The reason I asked why you were wanting to do this and if you're attempting to benchmark is because that changes the entire game. The .NET Framework (as of version 2.0) provides a Stopwatch
object that is expressly designed to accurately measure elapsed time for a situation like benchmarking or performance profiling. The Stopwatch
simply wraps the Windows API functions QueryPerformanceFrequency
and QueryPerformanceCounter
(which should confirm my suggestion as to its intended use). We used to have to P/Invoke these functions to access this type of functionality in earlier versions of the Framework, but it's now conveniently built in. If you need a timer with a relatively high resolution for benchmarking, the Stopwatch
is your best bet. In theory, it can provide you with sub-microsecond timing.
But it's not without its problems. It doesn't raise any events, so if your current design relies on event handling, you're going to have to rethink it. And, it's not guaranteed to be perfectly accurate, either. Sure, it may have the highest possible resolution given hardware constraints, but that doesn't mean it will necessarily meet your stated requirements. For example, it may be unreliable on a multiple processor system where Start
and Stop
have to be executed on the same processor. It shouldn't matter, but it does. It's also subject to being unreliable on processors that can throttle their clock speed up and down. And dare I even mention that the call to QueryPerformanceCounter
itself is going to take some time—about 5 microseconds even on a modern 2+ GHz processor, which prevents you from actually being able to achieve that sub-microsecond timing that sounded good in theory. Then again, any reasonable code profiler would consider that amount of time negligible because, well, it is.
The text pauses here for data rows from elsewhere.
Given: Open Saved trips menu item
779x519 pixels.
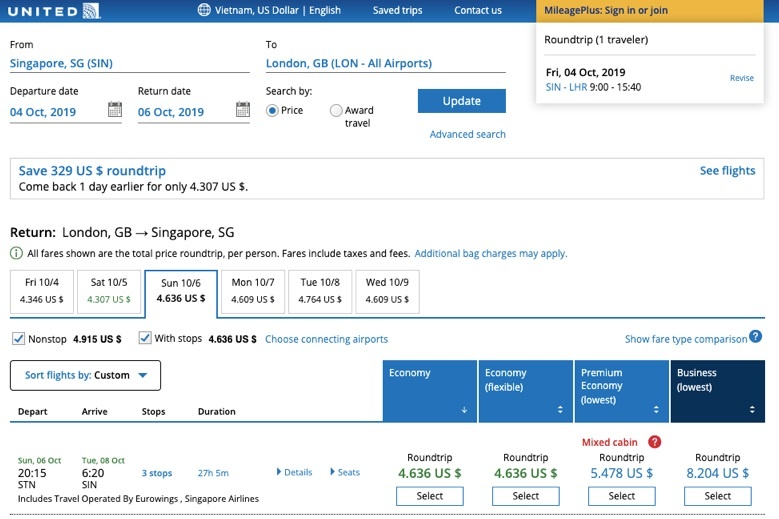Looking at the screenshot, I should 399,10.
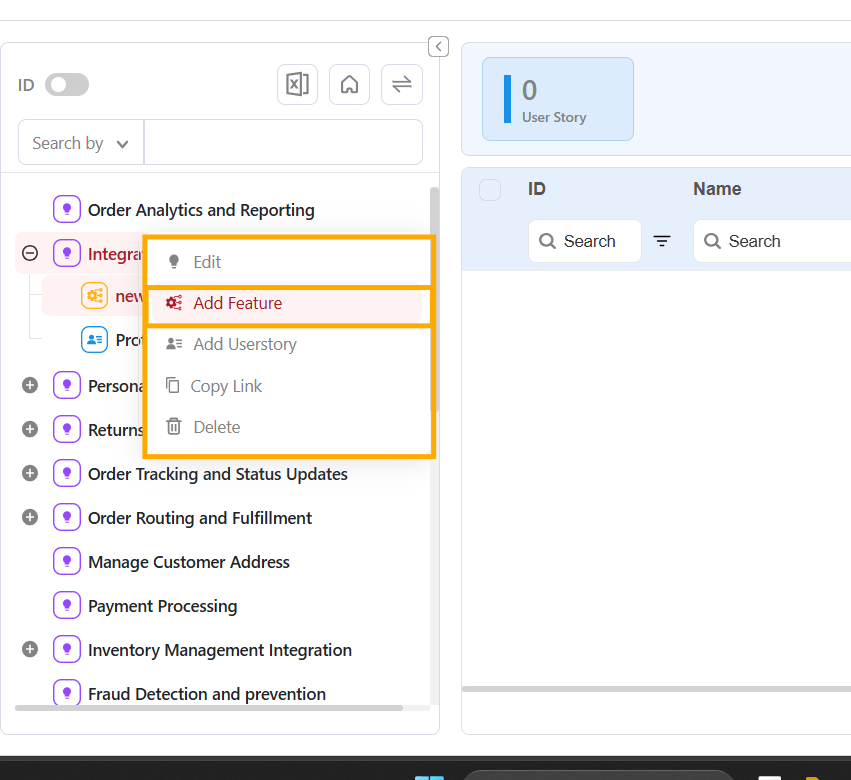Click the orange feature icon in tree
Viewport: 851px width, 780px height.
94,296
(See also: http://www.devsource.com/c/a/Techniques/High-Performance-Timing-under-Windows/2/)
The various timer classes use a larger granularity. Both Threading.Timer and Timers.Timer use 1/64 second, which is 15.625 milliseconds.
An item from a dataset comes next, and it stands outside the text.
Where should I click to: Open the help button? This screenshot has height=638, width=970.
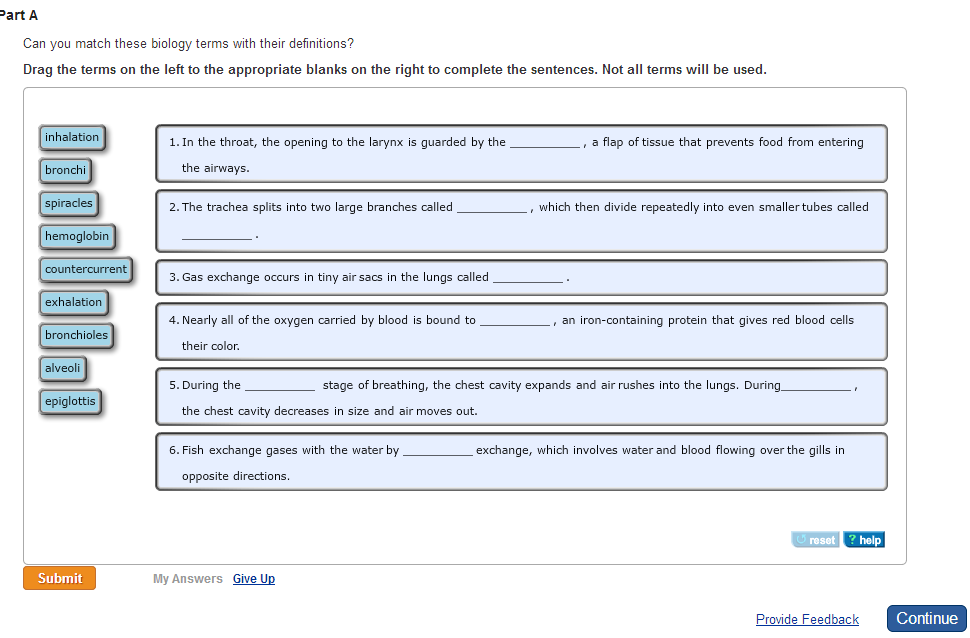click(864, 540)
If the 'tick' you're referring to is the 100 nanosecond tick, used by the DateTime class, TimeSpan class, and output by the Stopwatch, then the 11 tick length you're asking about is 1,100 nanoseconds, or 1.1 microseconds. To the best of my knowledge, there's no built-in timer that will give you that resolution. If you really do want an event to happen every 1.1 microseconds, you're going to have to remove the idea of a 'timer', and instead think in terms of a short delay. Make a thread high priority, and run your event in a loop. Don't call Thread.Sleep(), since I believe 1.1 microseconds is smaller than the timeslice of the system scheduler. You'll need to do a delay loop instead.
Also, realize that the time interval you're asking about is very, very small. 1.1 microseconds is only 2,200 processor cycles on a 2 GHz processor. Not an insignificant amount, but not a lot of time to get much work done. If you're talking the 1 tick that you said in your comment, that's only 200 processor cycles: That's about enough time to do a few dozen math operations, and maybe call one function.